If anybody had drawn a graph, there has not been a recovery in history where employment started to move up until after the recovery was six, nine months under way before employment got better. And you can put it on a graph. You needn't have to think too hard about at it if you could see it graphically. So you always have to consider what moves what first.

And other one is a consumer confidence. That's one that tends to move in tandem with other things in the economy. It's not a leader--it doesn't really move either way [as a leading or a lagging indicator]. And so that's another one that's out there that I tend not to look at so much, because it's what they call a concurrent indicator. It really moves with other things, and it really isn't adding much new information.

Stipp: Another thing that you look at is the sizing of some of these indicators. It could be that a small move in something that's a big part of the economy can actually have a big impact, and then a bigger move in something that's a small part of the economy will have a smaller impact, even though the absolute number may be more dramatic.

Johnson: That's why I always keep an eye on the consumer, because that's 70% of the market. And that's one where some of the seasonals and the small factors in the retail sales report can get a little scary, because the numbers don't move a lot, but they are 70%. So you take 0.7 times a move, and it really amounts to something.

Whereas housing, which I am extremely excited about and will help the economy, right now is running under 3% of GDP--but that may swing. Right now housing starts are up something like 40% year-over-year. So even a large move on a small percentage still can mean a lot. That could add 0.8% to the economy.

So you've got to be careful. A 20% move in housing might not mean a lot, but maybe a 40% or 50% move does, and [housing] can swing 40% or 50%. [On the other hand,] the consumer is a huge part of the number--70%--but if it moves 2% or 3%, that would be somewhat unusual.

Stipp: So it's important to consider both: what's the magnitude and what's the absolute move in that indicator.

The last thing you said that's important to look at is not just the dollar changes that you see, but also the unit changes. What's the reason to look through that prism?

◆ EXERCISE DETAILS:
Answer these questions from the interview on economic indicators, one per line:
(a) What kind of indicator does the speaker call consumer confidence?
(b) What share of the market does Johnson say the consumer accounts for?
(c) By roughly how much are housing starts up year-over-year?

◆ DATA SECTION:
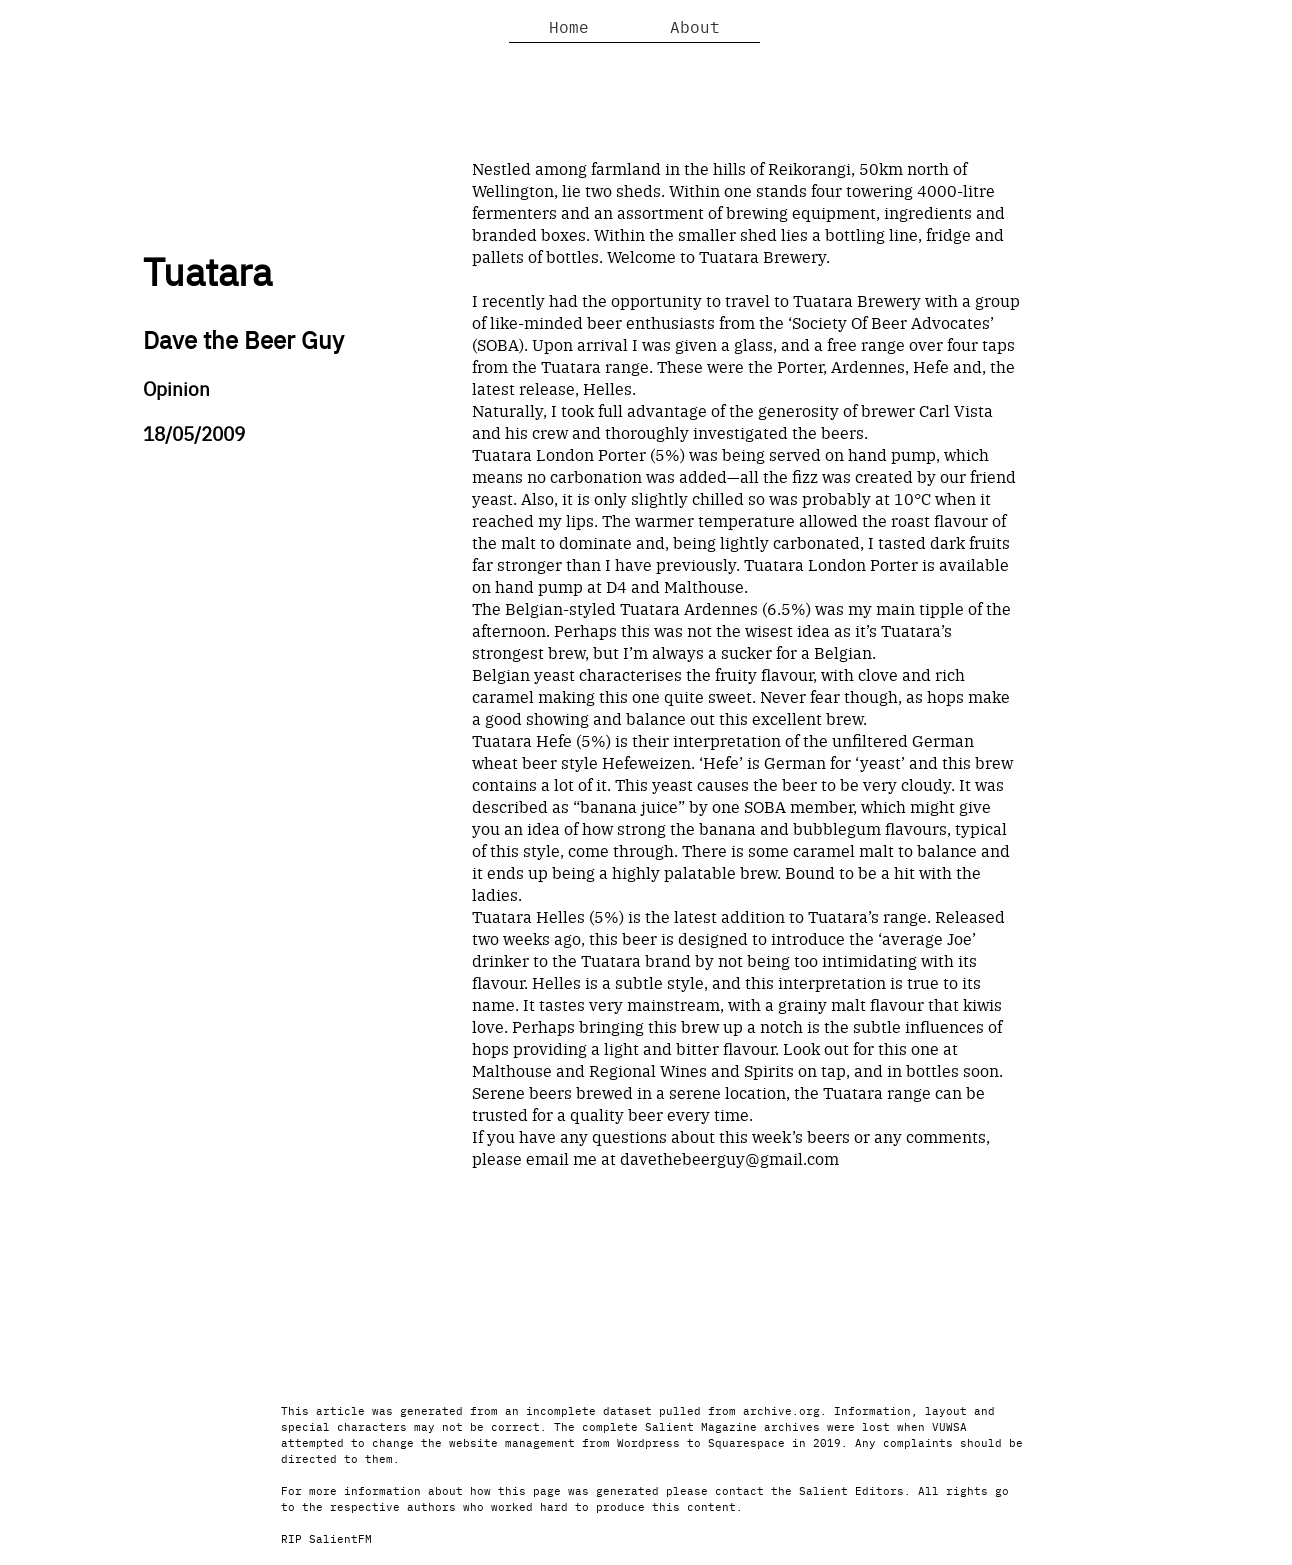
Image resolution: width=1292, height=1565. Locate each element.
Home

◆ RESULT OF THE EXERCISE:
(a) Consumer confidence is called a concurrent indicator.
(b) The consumer accounts for 70% of the market.
(c) Housing starts are up something like 40% year-over-year.